ボクの定年

還暦オーバー!今日もチャレンジ!

自分が高齢者になって思うこと

現在61歳のボクはまったく高齢者の自覚がありません。自分の中では自分が年寄だって思っていません。レッテルは他人が張るものでしょう。カテゴライズすると思考の中で整理ができるからだと思います。一部の他人からみて高齢者に分類分けされた気分はあまり良くありません。だけど分けられたことによって自意識が少し変化しているのに気づきます。

何度も書いていますが、ボクは高齢者のデイサービスを経営しています。開設したのは44歳の時、まだエネルギーに満ち溢れていました。何らかの障害を持った高齢者の生活を改善することリハビリテーションを支援することに情熱を燃やしていました。

今は違います。高齢者の生活を改善するなどおこがましいと思ってるしリハビリテーションは支援してできるものではないと感じています。へりくだった表現を使っているのではありません。自分が高齢者になったら、そんなことはありがた迷惑だってことが分かっただけなのです。

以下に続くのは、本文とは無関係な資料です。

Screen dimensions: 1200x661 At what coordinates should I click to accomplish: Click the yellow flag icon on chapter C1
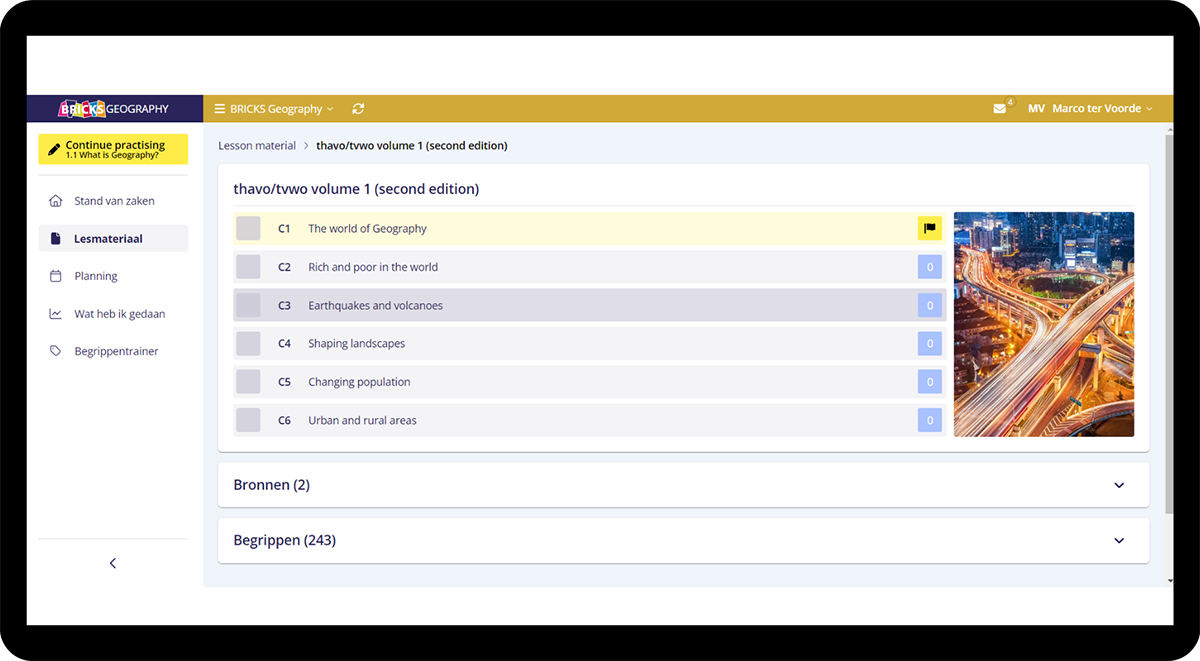[x=929, y=229]
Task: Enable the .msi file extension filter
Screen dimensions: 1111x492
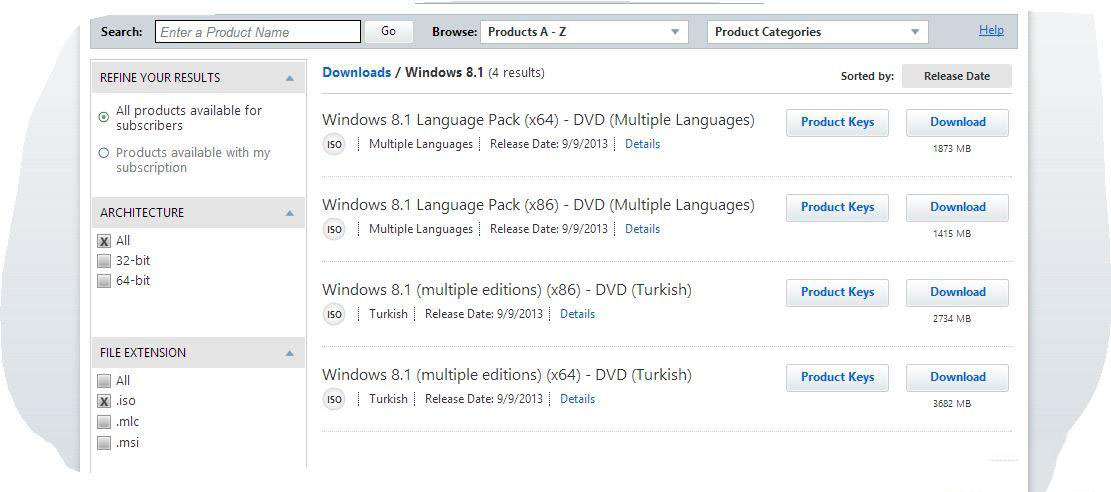Action: point(104,443)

リハビリしたい人は黙っていてもリハビリするし、生活を改善すべき状況があったとしてもそれを他人がどうこうと意見するなど、まったくもって迷惑千万なのです。助けてほしい時だけ最小限の支援をしてくれたらそれでいいと思います。

他人が判断する改善すべき状況と自分達(高齢者等)が改善したい状況は必ずしも一致しないのです。誤解を恐れずに例で示すと「もう、このまま死んでも良いのでほっといてくれ」という要望は完全に打ち消されます。ケアマネージャーをはじめ医療介護の専門家は、今こそ自分の存在意義が示される時だとばかりに目が輝きます。形としては寄り添い、話に傾聴しているものの結論は「私たちが支えますから頑張りましょう」です。ちなみに支える時間は営業時間内だけです。

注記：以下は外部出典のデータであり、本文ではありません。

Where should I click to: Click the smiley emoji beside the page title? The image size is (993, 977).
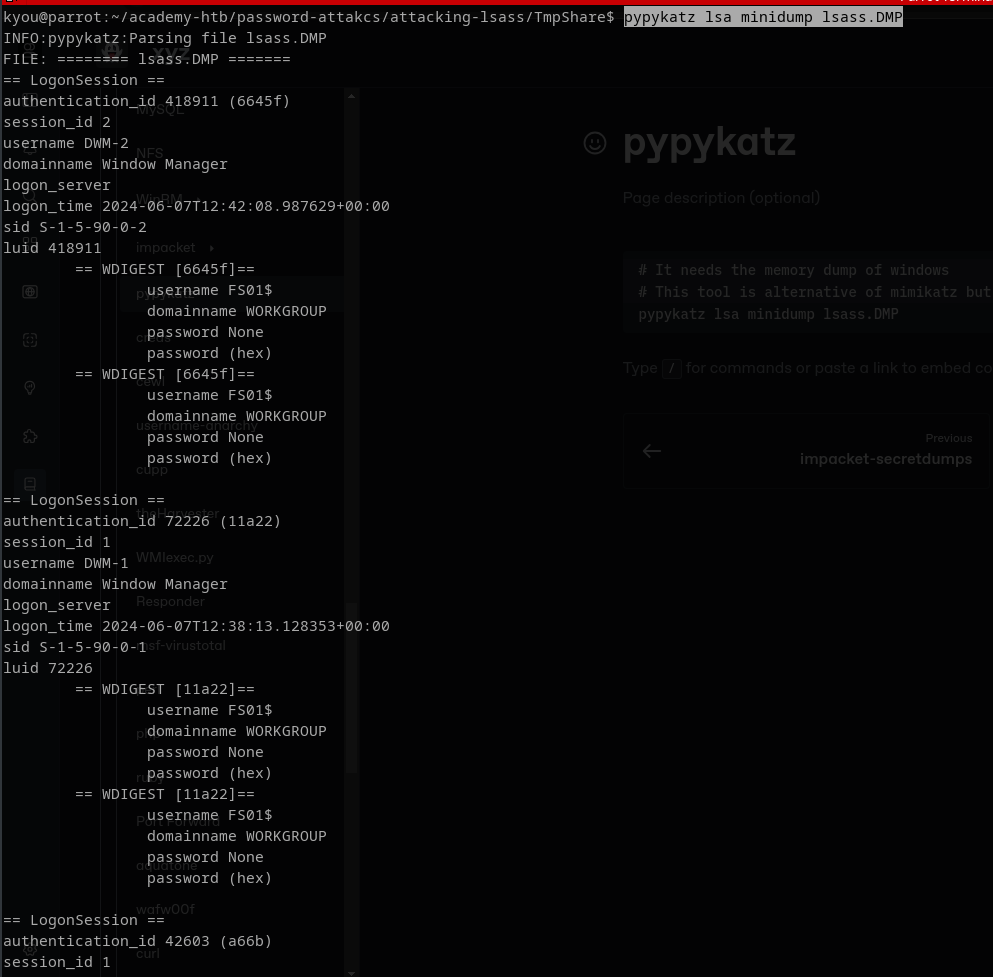point(595,143)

逆に、何が何でも助けてほしいという高齢者もいます。気持ちとしては充分理解できるし、むしろそれが多数派ではないでしょうか。しかし、そんなことは不可能です。人はいずれ年老いて死ぬのですから。北欧では胃ろう(口から食事のとれない人、飲込む力の無い人のために、直接、胃に栄養を入れるためのお腹に穴をあけること)がないと聞きます。口から食べれなくなったらそれが寿命という文化なのです。そこまでは国を挙げて福祉に注力する、しかし食べられなくなったら、もうすぐお迎えが来るよと優しく告げる。そんな文化があるのに手厚い福祉のところだけ取り出して日本にも導入すると歪んだ制度ができてしまうのだと思います。助けてもらって当たり前の社会は一見すると優しい社会ですが、助けてもらえなかった時の失望感は計り知れず自分だけが損をしたと感じるでしょう。さらに助けてもらった先には必ずしも自分の意図するLIFEがあるとは限りません。自然に任せるのが一番優しいのかもしれません。